I can easily imagine the inverted yield curve becoming less inverted and eventually becoming “normal” (where long rates are higher than short rates.) I’m unsure how to manage risk on that idea (it is difficult to manage risk on relative value trades), but I’ll keep looking.
I’ve considered shorting gold but haven’t taken the plunge. Again, it’s the difficulty of managing risk. I could buy puts, but theta is a killer!
The twinning of the Trans Mountain Pipeline is a big plus for Canada in that it boosts export potential by ~500,000 bpd and has narrowed the discount of Western Canada Select vis a vis WTI from ~$20 from July 2023 to March 2024 to ~$13 now. Next year, Canada will start exporting LNG from the West Coast to Asian markets. If the CAD weakens, Canadian energy producers could be generating terrific profits!
The Trump/Biden debate
What can you say? There are 335 million people in the USA, and many of them would rather vote for somebody (anybody) other than Trump or Biden. Trump clearly won the “debate” (The Heisenberg Report said that if it had been a boxing match, the referee would have stopped it), but maybe Team Trump is gloating too early. If Biden decides not to stand for reelection and the Democrats come up with an acceptable “fresh face,” it might be a whole new ball game!
The Barney report
When Barney and I meet people when we’re out for a walk, they invariably say, “He’s such a happy dog.” They’re right. He is a happy boy, and he’s never happier than when he’s running at a full gallop with a stick in his mouth. Here he is, patiently waiting for me to finish writing today’s Notes, chewing on two sticks simultaneously! What a talent!
Listen to Victor talk about markets with Mike Campbell
On this morning’s Moneytalks show, Mike and I discussed the market reaction to the Trump/Biden debate, the massive speculative short position against the Canadian Dollar and whether or not the stock market would rally if the Fed cuts rates. You can listen to the show here. My spot with Mike starts around the 51-minute, 30-second mark.

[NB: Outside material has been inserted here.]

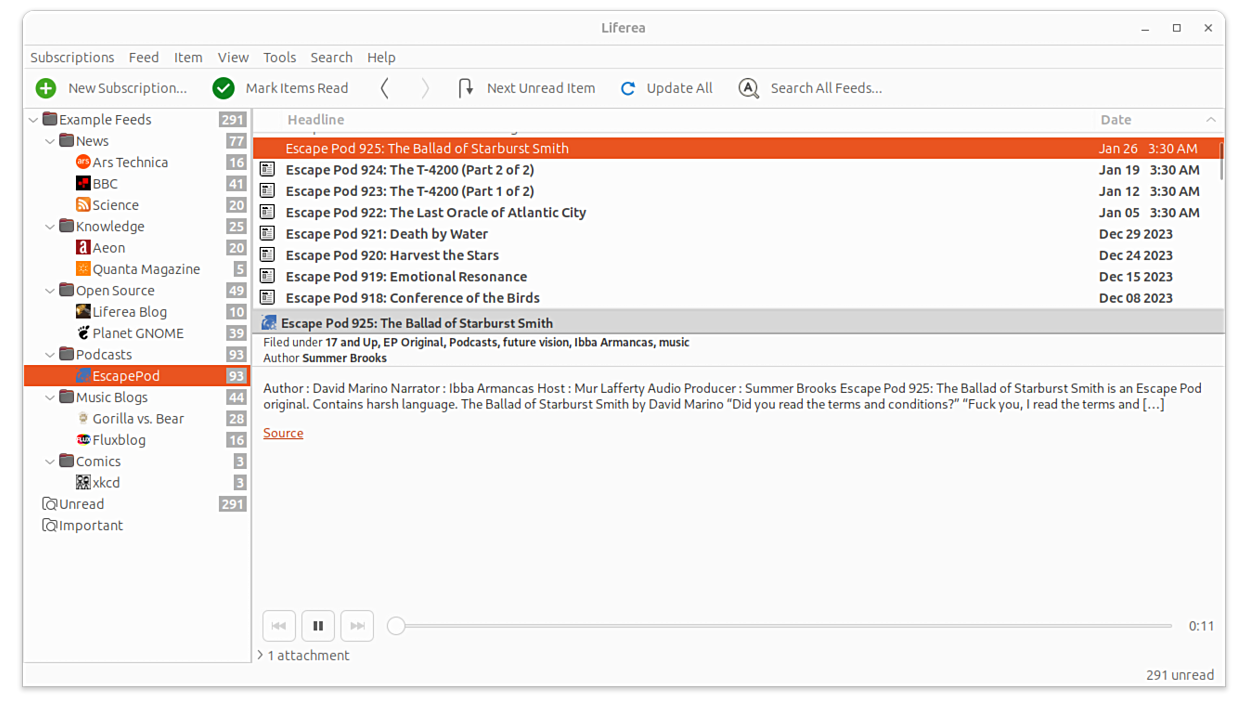
Task: Click the skip backward player button
Action: click(279, 626)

The Canadian Association For Technical Analysts
On Thursday evening, Blair Carruthers from CATA interviewed me. We discussed some techniques I use to select trades and manage risk, as well as what I call “The Trading Life.”
CATA is a premium educational resource catering to non-professional Technical Analysts. They offer valuable learning opportunities through frequent meetings with prominent presenters. Members also network with each other to further their trading and investing skills. Click here to learn more.
This week in money
I provided a 10-minute weekly market summary this morning to open the This Week In Money show. You can listen to the show here.
Heads up Guys
Regular readers know I keep posting links to Headsupguys because I’ve had too many friends who took their own lives. So many times when that happens, people say, “I would have done something if I’d known he was struggling.”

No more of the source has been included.